*** Data section ***
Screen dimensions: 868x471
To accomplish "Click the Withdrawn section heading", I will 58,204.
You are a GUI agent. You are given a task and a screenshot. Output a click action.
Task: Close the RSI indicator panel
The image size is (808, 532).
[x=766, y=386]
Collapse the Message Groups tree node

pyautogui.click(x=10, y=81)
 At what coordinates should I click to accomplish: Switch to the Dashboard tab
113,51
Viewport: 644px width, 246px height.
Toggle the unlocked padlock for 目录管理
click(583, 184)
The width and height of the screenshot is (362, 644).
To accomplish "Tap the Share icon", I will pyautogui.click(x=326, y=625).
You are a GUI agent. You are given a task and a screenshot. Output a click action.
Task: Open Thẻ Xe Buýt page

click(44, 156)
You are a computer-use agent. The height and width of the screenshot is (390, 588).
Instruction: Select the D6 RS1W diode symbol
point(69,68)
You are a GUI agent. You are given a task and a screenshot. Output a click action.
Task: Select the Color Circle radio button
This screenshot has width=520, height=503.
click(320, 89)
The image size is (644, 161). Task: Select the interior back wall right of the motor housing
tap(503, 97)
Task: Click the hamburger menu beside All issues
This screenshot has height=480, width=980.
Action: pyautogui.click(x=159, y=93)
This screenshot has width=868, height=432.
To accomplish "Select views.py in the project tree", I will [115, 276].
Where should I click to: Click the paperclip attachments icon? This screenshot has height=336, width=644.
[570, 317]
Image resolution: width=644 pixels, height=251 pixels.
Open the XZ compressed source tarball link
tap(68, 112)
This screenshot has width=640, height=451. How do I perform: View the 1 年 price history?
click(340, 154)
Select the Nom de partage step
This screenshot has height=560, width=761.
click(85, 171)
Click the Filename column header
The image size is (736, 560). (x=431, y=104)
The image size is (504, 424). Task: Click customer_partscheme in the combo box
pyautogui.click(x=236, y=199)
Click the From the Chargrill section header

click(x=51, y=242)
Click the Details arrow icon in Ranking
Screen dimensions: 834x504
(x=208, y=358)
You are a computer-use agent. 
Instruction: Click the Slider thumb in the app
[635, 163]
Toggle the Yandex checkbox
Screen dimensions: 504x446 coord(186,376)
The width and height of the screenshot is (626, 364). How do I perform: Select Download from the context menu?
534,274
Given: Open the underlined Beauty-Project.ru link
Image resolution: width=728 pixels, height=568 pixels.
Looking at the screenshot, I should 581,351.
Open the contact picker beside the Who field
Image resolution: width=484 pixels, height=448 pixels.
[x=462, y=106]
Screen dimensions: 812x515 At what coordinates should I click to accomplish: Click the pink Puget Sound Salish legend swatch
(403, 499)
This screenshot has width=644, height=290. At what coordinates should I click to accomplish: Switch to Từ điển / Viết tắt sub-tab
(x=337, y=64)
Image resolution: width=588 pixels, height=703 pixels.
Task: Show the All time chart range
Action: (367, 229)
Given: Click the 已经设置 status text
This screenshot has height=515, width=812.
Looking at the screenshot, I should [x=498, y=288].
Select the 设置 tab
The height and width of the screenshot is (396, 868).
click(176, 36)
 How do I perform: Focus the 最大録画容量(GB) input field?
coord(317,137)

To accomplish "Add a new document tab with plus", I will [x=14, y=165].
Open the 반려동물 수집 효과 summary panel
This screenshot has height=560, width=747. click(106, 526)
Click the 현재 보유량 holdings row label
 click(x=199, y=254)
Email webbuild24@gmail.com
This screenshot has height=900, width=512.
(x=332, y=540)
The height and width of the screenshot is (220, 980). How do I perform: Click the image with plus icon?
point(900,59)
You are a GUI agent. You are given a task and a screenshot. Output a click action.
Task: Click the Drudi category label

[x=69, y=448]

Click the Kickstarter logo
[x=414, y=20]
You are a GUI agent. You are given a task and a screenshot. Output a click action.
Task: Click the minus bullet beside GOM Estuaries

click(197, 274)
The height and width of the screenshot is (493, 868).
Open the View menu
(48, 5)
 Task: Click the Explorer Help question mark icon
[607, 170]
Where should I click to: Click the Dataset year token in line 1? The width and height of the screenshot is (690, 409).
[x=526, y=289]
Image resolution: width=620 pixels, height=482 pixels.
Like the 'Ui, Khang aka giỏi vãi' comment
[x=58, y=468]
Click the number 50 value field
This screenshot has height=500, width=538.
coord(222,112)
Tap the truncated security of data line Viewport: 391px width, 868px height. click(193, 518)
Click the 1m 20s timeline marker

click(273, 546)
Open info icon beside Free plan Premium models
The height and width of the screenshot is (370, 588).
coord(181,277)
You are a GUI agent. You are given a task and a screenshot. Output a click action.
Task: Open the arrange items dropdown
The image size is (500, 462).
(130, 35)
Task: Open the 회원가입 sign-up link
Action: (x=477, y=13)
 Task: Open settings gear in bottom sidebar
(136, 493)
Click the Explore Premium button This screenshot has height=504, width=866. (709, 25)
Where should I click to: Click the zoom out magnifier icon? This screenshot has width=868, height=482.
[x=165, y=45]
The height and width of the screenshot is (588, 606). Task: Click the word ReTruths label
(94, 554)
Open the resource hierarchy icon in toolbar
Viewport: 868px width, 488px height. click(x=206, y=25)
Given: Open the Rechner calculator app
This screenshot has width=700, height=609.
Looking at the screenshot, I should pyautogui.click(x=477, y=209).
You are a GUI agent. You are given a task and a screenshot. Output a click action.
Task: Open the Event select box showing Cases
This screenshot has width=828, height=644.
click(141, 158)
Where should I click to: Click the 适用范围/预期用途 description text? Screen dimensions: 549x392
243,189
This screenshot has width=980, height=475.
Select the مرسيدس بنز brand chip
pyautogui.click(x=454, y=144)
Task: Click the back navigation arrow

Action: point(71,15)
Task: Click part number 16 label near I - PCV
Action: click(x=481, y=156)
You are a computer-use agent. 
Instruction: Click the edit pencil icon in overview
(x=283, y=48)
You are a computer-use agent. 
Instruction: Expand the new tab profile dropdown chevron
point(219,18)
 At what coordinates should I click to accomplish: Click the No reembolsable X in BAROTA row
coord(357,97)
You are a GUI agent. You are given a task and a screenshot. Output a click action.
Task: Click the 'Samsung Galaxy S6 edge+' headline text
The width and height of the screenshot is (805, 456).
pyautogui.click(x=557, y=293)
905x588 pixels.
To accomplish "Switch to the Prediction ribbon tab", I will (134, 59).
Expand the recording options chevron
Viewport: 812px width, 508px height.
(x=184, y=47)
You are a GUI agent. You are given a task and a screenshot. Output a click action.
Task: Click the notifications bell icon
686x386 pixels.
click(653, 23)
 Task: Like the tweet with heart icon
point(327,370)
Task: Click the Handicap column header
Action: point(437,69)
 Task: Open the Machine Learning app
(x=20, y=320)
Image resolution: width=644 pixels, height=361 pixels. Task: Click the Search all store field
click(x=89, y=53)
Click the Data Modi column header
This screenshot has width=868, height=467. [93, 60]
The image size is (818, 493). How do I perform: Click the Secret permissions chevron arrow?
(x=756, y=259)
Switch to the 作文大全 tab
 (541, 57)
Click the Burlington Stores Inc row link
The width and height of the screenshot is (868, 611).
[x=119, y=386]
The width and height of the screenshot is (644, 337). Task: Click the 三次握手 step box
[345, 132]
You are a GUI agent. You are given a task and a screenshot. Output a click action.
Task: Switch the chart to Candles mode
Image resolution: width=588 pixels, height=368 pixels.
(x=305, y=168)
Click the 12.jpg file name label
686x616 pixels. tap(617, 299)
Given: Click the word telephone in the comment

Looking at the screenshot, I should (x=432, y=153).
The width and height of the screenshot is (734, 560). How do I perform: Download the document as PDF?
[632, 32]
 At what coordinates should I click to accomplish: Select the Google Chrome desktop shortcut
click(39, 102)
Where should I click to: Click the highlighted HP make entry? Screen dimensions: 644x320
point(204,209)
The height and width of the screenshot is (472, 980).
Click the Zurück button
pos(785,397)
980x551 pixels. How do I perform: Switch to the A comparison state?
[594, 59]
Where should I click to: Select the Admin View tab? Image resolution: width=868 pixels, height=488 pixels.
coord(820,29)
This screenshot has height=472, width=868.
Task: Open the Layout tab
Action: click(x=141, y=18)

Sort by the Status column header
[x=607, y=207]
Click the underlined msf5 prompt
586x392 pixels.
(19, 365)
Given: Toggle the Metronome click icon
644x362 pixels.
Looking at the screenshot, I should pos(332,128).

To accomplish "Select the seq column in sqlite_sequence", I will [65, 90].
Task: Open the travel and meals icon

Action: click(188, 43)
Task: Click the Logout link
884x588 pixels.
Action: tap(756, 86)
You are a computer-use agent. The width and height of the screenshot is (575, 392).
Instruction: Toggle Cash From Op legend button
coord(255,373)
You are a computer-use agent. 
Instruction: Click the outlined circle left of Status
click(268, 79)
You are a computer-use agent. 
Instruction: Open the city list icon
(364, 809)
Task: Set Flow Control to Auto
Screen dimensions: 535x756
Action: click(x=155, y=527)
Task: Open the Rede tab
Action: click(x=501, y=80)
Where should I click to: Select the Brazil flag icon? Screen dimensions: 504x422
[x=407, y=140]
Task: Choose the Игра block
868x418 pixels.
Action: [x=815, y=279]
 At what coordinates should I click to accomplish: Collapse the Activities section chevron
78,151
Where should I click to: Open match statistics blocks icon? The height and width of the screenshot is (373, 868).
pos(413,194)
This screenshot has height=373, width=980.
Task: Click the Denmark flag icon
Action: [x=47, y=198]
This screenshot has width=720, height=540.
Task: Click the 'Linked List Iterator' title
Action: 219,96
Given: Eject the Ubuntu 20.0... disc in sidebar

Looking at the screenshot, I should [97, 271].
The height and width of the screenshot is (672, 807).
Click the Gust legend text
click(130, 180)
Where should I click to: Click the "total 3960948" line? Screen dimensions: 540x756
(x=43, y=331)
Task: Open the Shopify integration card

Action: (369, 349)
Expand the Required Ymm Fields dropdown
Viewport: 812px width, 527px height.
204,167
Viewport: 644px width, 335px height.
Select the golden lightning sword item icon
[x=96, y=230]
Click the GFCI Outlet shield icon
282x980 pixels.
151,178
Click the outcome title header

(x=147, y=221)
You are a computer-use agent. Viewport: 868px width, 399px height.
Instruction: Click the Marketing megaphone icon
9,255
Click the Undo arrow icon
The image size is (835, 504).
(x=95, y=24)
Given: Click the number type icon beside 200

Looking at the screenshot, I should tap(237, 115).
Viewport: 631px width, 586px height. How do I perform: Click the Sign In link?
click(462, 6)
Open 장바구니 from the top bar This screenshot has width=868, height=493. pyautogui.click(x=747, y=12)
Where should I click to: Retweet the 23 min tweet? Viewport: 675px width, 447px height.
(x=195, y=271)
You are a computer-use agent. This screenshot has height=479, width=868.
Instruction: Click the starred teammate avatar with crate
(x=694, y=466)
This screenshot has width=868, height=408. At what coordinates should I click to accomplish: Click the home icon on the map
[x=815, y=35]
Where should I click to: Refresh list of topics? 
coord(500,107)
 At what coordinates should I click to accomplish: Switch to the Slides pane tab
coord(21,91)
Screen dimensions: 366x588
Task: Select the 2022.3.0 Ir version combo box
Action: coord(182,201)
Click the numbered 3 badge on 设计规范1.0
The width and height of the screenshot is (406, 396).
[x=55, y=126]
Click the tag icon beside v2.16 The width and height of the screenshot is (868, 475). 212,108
*** End of Data section ***
## Activity
From the line that holds "Click the outcome title header" to the last line of the records above, print each line exactly. Add nothing else.

## Response to the exercise
Click the outcome title header

(x=147, y=221)
You are a computer-use agent. Viewport: 868px width, 399px height.
Instruction: Click the Marketing megaphone icon
9,255
Click the Undo arrow icon
The image size is (835, 504).
(x=95, y=24)
Given: Click the number type icon beside 200

Looking at the screenshot, I should tap(237, 115).
Viewport: 631px width, 586px height. How do I perform: Click the Sign In link?
click(462, 6)
Open 장바구니 from the top bar This screenshot has width=868, height=493. pyautogui.click(x=747, y=12)
Where should I click to: Retweet the 23 min tweet? Viewport: 675px width, 447px height.
(x=195, y=271)
You are a computer-use agent. This screenshot has height=479, width=868.
Instruction: Click the starred teammate avatar with crate
(x=694, y=466)
This screenshot has width=868, height=408. At what coordinates should I click to accomplish: Click the home icon on the map
[x=815, y=35]
Where should I click to: Refresh list of topics? 
coord(500,107)
 At what coordinates should I click to accomplish: Switch to the Slides pane tab
coord(21,91)
Screen dimensions: 366x588
Task: Select the 2022.3.0 Ir version combo box
Action: coord(182,201)
Click the numbered 3 badge on 设计规范1.0
The width and height of the screenshot is (406, 396).
[x=55, y=126]
Click the tag icon beside v2.16 The width and height of the screenshot is (868, 475). 212,108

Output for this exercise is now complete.